Dataset excerpt:
+ + + + + + +
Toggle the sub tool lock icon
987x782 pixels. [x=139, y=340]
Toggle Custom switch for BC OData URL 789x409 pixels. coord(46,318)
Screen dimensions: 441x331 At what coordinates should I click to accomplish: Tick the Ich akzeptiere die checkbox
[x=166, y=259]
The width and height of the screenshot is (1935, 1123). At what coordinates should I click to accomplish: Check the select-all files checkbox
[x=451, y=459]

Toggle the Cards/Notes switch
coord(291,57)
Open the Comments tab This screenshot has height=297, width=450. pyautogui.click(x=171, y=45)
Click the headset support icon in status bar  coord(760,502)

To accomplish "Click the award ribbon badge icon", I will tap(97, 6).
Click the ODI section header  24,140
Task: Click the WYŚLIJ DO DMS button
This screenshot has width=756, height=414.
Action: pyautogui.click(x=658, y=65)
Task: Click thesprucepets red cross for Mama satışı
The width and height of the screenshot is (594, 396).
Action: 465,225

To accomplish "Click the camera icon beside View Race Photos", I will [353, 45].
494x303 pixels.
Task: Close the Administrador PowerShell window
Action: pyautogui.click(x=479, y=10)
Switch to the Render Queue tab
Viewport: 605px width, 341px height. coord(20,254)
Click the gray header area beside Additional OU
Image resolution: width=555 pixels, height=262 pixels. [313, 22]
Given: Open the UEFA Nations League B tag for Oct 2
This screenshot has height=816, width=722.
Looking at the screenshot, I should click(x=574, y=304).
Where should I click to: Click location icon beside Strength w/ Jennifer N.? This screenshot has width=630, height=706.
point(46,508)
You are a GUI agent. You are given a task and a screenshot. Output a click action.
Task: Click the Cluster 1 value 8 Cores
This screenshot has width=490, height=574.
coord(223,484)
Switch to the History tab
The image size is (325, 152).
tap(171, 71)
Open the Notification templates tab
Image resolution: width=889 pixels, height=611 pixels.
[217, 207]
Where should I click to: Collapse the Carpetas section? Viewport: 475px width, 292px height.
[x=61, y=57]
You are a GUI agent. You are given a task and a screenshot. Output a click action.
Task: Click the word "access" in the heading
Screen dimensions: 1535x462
+ + + + + + +
Exercise description:
Reproduce every line of the material above verbatim, from start to finish.

Result below:
Toggle the sub tool lock icon
987x782 pixels. [x=139, y=340]
Toggle Custom switch for BC OData URL 789x409 pixels. coord(46,318)
Screen dimensions: 441x331 At what coordinates should I click to accomplish: Tick the Ich akzeptiere die checkbox
[x=166, y=259]
The width and height of the screenshot is (1935, 1123). At what coordinates should I click to accomplish: Check the select-all files checkbox
[x=451, y=459]

Toggle the Cards/Notes switch
coord(291,57)
Open the Comments tab This screenshot has height=297, width=450. pyautogui.click(x=171, y=45)
Click the headset support icon in status bar  coord(760,502)

To accomplish "Click the award ribbon badge icon", I will tap(97, 6).
Click the ODI section header  24,140
Task: Click the WYŚLIJ DO DMS button
This screenshot has width=756, height=414.
Action: pyautogui.click(x=658, y=65)
Task: Click thesprucepets red cross for Mama satışı
The width and height of the screenshot is (594, 396).
Action: 465,225

To accomplish "Click the camera icon beside View Race Photos", I will [353, 45].
494x303 pixels.
Task: Close the Administrador PowerShell window
Action: pyautogui.click(x=479, y=10)
Switch to the Render Queue tab
Viewport: 605px width, 341px height. coord(20,254)
Click the gray header area beside Additional OU
Image resolution: width=555 pixels, height=262 pixels. [313, 22]
Given: Open the UEFA Nations League B tag for Oct 2
This screenshot has height=816, width=722.
Looking at the screenshot, I should click(x=574, y=304).
Where should I click to: Click location icon beside Strength w/ Jennifer N.? This screenshot has width=630, height=706.
point(46,508)
You are a GUI agent. You are given a task and a screenshot. Output a click action.
Task: Click the Cluster 1 value 8 Cores
This screenshot has width=490, height=574.
coord(223,484)
Switch to the History tab
The image size is (325, 152).
tap(171, 71)
Open the Notification templates tab
Image resolution: width=889 pixels, height=611 pixels.
[217, 207]
Where should I click to: Collapse the Carpetas section? Viewport: 475px width, 292px height.
[x=61, y=57]
You are a GUI agent. You are given a task and a screenshot. Output a click action.
Task: Click the word "access" in the heading
Screen dimensions: 1535x462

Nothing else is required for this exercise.